Pondicherry, Tamil Nadu
Friends have joked about Alex & I being on our own version of the reality TV show Amazing Race. Alex & I had been in Thanjavur for less than 24 hours and are on the move again. It is starting to become rare to stay more than one night anywhere. We’ve been in India for 54 days. During that time, we have stayed overnight in 26 different cities with a rough average of 50 hours per city. This is our reality and not a show. At the end of our many legs of travel, there will be no cash prize nor medals awarded.
While I do enjoy the thrill of grabbing my pack and heading to a new destination, our unrelenting state of motion is beginning to wear on me. While I like navigating the challenges faced on the road, it is exhausting to do this while having to butt heads with a difficult travel partner.
Trying to leave Thanjavur was a battle. This time it was with transportation, not the boyfriend. Usually, grabbing a bus and getting out of town is easy. Find the bus you need, jump (sometimes literally) on and pay the attendant when he gets around to collecting fare. Alex & I tried to catch the #74 bus to the “new” bus station as outlined in both the Lonely Planet and Rough Guide. Each bus that passed was too full for us to board with our backpacks. Alex haggled for 10 minutes with a rickshaw driver to give us a reasonable rate to the “new” bus station. Once at the “new” bus station, we caught the bus headed for Kumbakonrum. As the bus made its way out of the city, it made a stop at the “old” bus station, the one closer to our guesthouse. Sigh.
The next stop was in Kumbakorum, a transportation hub and commercial center for the Thanjavur Region bustling with activity. This is also known as a temple town. I was happy to be taking a day off from temple hopping and content with bus hopping instead.
Alex & I boarded the bus bound for Pondicherry taking the bench in the back. Four other older Westerners boarded the bus.

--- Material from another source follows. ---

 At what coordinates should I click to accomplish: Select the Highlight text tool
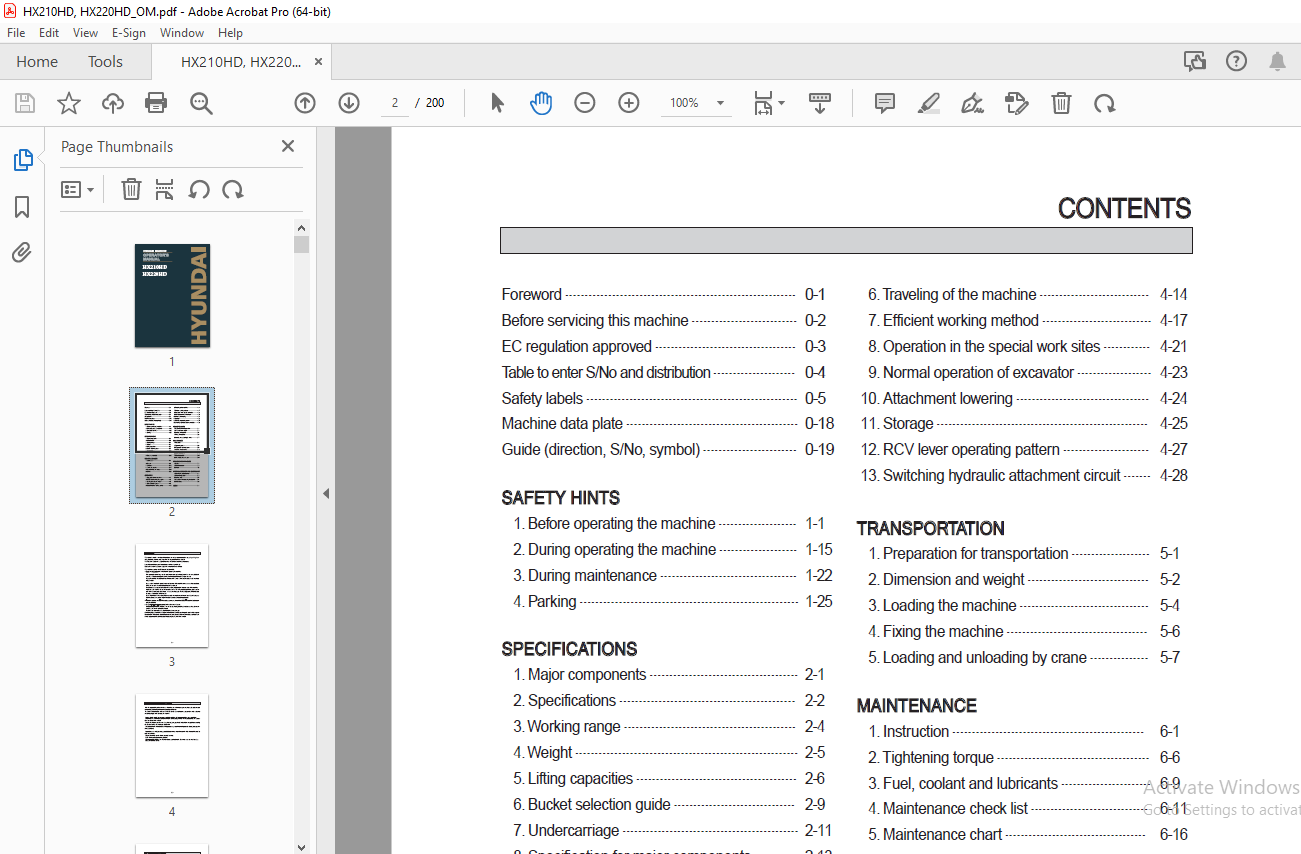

The trip took longer than scheduled. An hour into the ride, we hit a major bottleneck in traffic. Even the rickshaws that usually deftly maneuver in between larger vehicle were at a standstill. Only the beggars, water buffalo and chai wallas were about to wiggle around the idling vehicles. I checked out the faces of the drivers and passengers in the traffic jam. Everyone looked miserable. The exhaust filling the hot air made it uncomfortable to breath and I was sitting in a pool of sweat. A bride that should be beaming on her wedding day was frowning looking completely stressed out.

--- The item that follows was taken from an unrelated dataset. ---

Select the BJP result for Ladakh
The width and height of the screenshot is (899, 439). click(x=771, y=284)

One of the old Westerners made a big spectacle about going out of the bus to grab a chai. Of course, at this moment the traffic magically began to move. I laughed when the bus unceremoniously started to leave without him. The wife started freaking out and the husband started running to catch the bus spilling the chai.
The traffic soon dissipated as did the smog. The scenery also improved along with the air quality as we traveled towards the east coast. Passing people processing crops alongside the on the highway roads was reminiscent of Laos along with the similar modest thatched roof homes and shops. Seeing the rice paddies also made me think of Vietnam. However, the sights of men in dhotis or women wearing colorful saris walking among the fields made it evident that we were nowhere else than India. Glimpsing the bright blue sky and getting a whiff of salty air, I knew we were close to the coast and final destination.
Once in Pondicherry, as Alex negotiated with the rickshaw driver, an annoying Old Westerner tried to latch onto us asking us where we were headed. After having another couple race us from a bus station to our selection in Laos after asking us the same question, I divulged nothing. What the fuck was he doing on the long bus ride? He could have peeked in his book for 5 minutes and figured it out himself. That’s what we did.
The nickname for Pondicherry is Pondy. The French had control of this city for just under 300 years. Walking in this city with quaint quiet side streets that had functional sidewalks made me forget I was in India momentarily before turning a corner and running into a cow.
Both of our guide books stated while there are plenty of activities in the city, part of the charm is to do nothing other than enjoy a slower pace of life. At sunset Alex & I complied by taking a leisurely stroll along the rocky beachfront promenade perched slightly above sea level of the Bay of Bengal.
I was glad we were going to stay here for 2 nights. In the show, this would be considered a “pit stop.” The only item listed on my to-do list tomorrow was to “do nothing”. If I am going to be able to withstand another 36 days with my boyfriend/travel partner on our race to Calcutta, recharging my batteries is crucial.